Nicolás Etcheverry Estrázulas | Montevideo
@|Tres pensamientos que pueden entrelazarse son:
a) Las expresiones del Ministro Oddone cuando exhorta a los empresarios a tener más iniciativas y a pensar que el Estado debe jugar un papel menos relevante y que no debe resolver tantas cosas como algunos en el sector privado aspiran.
b) La sensata insistencia del economista Ignacio Munyo en que se debe reducir el rol del Estado y que mientras se sigan tomando malas decisiones que asignan mal los recursos públicos, el crecimiento del país será lento y mínimo. En este sentido, Munyo da un ejemplo contundente: hace 25 años existían 60 entidades públicas; actualmente son 139 y el gasto público anual por habitante pasó de $ 159.000 a $ 317.000.
c) La columna de Andrés Danza en Búsqueda del 13 de agosto, plantea una pregunta que también se hizo el exministro de Economía Ignacio de Posadas: ¿Para qué ganar la próxima elección?
Combino todas estas expresiones y surgen algunas preguntas que devienen tan ineludibles como esenciales.

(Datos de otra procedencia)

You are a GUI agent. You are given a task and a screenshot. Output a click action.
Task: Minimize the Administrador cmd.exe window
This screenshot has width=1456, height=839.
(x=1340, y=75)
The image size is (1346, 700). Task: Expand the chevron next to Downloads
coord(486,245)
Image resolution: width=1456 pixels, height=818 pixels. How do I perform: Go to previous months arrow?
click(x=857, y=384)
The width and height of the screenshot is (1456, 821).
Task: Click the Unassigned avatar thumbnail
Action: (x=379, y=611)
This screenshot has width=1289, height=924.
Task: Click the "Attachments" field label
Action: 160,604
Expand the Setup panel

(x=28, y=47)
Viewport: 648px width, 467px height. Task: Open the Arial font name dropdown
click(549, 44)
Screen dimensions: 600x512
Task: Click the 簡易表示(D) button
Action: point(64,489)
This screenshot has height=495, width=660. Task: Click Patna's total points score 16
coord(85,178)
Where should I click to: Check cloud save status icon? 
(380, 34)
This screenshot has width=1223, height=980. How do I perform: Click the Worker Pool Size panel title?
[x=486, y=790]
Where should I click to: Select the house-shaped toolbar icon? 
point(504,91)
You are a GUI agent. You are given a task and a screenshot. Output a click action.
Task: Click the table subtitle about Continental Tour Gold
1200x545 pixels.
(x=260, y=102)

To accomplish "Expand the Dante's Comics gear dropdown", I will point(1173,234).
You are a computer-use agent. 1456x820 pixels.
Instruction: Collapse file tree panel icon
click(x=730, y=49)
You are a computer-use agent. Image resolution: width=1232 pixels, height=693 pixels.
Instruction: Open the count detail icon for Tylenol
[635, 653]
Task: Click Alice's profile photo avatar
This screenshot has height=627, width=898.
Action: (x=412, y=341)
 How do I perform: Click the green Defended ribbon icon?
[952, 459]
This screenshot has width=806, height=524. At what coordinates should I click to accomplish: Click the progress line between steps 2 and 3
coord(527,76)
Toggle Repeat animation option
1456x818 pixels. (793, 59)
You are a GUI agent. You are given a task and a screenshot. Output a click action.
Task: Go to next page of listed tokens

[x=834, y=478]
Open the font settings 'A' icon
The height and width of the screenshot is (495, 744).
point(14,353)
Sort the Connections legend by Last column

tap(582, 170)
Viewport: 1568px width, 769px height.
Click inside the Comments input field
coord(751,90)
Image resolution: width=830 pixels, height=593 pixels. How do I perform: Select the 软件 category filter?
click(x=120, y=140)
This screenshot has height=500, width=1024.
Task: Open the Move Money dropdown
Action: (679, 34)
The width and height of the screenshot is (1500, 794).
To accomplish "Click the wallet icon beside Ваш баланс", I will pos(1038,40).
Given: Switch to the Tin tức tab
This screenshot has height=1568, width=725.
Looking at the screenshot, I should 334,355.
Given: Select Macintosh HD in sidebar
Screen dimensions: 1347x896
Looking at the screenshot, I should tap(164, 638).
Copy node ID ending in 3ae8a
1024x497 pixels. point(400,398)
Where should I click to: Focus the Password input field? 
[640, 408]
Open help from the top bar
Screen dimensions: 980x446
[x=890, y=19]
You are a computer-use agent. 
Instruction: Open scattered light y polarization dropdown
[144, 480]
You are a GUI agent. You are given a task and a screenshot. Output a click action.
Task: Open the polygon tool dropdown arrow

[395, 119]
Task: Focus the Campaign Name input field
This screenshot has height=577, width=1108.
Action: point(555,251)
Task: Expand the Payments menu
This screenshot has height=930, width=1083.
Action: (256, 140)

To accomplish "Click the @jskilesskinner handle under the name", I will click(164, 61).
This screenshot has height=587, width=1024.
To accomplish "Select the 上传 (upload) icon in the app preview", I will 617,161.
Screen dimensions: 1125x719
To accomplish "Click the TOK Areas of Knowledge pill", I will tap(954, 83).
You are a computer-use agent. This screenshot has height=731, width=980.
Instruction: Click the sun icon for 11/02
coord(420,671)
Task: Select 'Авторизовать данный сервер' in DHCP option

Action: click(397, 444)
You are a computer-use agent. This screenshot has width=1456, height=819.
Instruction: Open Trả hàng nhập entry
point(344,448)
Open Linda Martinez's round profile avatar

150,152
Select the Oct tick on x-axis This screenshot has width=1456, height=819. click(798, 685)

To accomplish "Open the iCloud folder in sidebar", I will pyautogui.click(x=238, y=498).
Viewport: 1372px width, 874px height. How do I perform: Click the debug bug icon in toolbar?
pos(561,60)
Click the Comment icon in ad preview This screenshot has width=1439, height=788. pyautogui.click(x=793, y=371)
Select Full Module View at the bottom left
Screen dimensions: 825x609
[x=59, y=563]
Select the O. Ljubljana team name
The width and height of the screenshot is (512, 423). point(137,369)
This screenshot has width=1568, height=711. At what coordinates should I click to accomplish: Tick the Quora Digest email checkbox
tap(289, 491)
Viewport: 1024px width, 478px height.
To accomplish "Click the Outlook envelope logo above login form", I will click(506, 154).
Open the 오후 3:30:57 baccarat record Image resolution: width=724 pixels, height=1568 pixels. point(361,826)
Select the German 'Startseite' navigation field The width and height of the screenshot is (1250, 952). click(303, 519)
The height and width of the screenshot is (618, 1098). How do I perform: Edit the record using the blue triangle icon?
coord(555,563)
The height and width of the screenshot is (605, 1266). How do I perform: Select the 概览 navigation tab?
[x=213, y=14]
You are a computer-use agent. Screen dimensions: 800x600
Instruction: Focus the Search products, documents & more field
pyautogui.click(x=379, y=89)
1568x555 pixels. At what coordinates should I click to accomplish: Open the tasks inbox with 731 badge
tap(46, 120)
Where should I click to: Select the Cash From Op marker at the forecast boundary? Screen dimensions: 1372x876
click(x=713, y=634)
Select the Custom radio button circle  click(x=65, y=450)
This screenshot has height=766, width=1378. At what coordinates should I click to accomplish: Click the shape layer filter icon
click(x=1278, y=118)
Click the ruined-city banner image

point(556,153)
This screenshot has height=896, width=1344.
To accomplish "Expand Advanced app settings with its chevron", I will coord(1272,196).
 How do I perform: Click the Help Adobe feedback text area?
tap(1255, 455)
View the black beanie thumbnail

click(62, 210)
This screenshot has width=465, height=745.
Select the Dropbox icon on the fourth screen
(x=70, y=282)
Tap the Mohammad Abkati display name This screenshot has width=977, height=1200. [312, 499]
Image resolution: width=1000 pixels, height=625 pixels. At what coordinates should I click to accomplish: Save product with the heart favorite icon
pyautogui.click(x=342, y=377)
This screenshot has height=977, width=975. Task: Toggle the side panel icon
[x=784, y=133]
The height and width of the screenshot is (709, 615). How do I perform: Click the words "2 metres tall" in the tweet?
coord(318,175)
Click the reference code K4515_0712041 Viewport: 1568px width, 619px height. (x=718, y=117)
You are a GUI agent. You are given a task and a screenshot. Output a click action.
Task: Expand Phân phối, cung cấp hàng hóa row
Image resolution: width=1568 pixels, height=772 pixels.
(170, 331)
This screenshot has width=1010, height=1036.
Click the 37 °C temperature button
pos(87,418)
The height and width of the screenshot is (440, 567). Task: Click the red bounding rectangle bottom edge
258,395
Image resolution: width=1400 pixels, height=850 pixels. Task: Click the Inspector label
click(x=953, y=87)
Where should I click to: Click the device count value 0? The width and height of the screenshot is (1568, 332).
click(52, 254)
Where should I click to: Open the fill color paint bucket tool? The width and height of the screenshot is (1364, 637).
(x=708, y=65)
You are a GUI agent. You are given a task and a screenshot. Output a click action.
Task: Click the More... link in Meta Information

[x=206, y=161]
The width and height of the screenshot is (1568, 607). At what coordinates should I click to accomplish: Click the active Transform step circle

1) ¿Para comenzar de una vez por todas a reducir el tamaño del Estado en una forma tan gradual y sistemática como valiente y audaz? Entre otras cosas, ¿recortando o suprimiendo privilegios que se otorgaron durante décadas no por mérito y capacidad, sino por cuota política y clientelismo?
2) ¿Para poner freno a ciertas dictaduras sindicales que abusan de su prepotente poder sin enmarcarse dentro de lo legal y sin contemplar el derecho de muchos trabajadores, estudiantes o simples ciudadanos a no acatar ciegamente sus consignas y sus medidas? ¿Especialmente cuando algunos sindicatos ni siquiera tienen reglamentada su personería jurídica?
3) ¿Para devolverle al puerto de Montevideo la función estratégica y eficiente que tuvo durante largo tiempo y así no quede cada vez peor posicionado por las calificadoras internacionales?
4) ¿Para reinstalar en los hechos, y no sólo con palabras huecas, el principio de subsidiariedad que implica que el Estado no debe hacer ni gestionar más que aquello que los individuos por su propia iniciativa y sus posibilidades no están en condiciones de poder realizar? ¿Ya sea porque no pueden o porque libremente no quieren hacerlo, pero no por razones de acostumbrada inercia, porque hace décadas que es así, o por pereza y comodidad?
Conviene recordar el pensamiento de Benedicto XVI que cita León XIV en su reciente Encíclica: “Cuando la subsidiariedad no está acompañada de la solidaridad, termina por transformarse en la simple protección de intereses particulares; cuando la solidaridad no está sostenida por la subsidiariedad, degenera en asistencialismo que no promueve la responsabilidad…”.
Estas son algunas de las preguntas que nos deberíamos plantear no solamente los que vamos a decidir a quién votar en la próxima elección, sino también y en primer lugar, los que se van a presentar para ser votados. Porque si estas cuestiones no solamente no se responden, sino que ni siquiera hay ánimo, visión y coraje para formularlas, entonces de poco va a servir estar especulando quiénes serán nuestros próximos gobernantes y para qué conviene que ganen. Si todo va a seguir en una mediocre semi-planicie, que los pocos jóvenes votantes que van naciendo y permanecen en este territorio se las arreglen para subsistir. Hasta que opten por emigrar o por apagar la luz.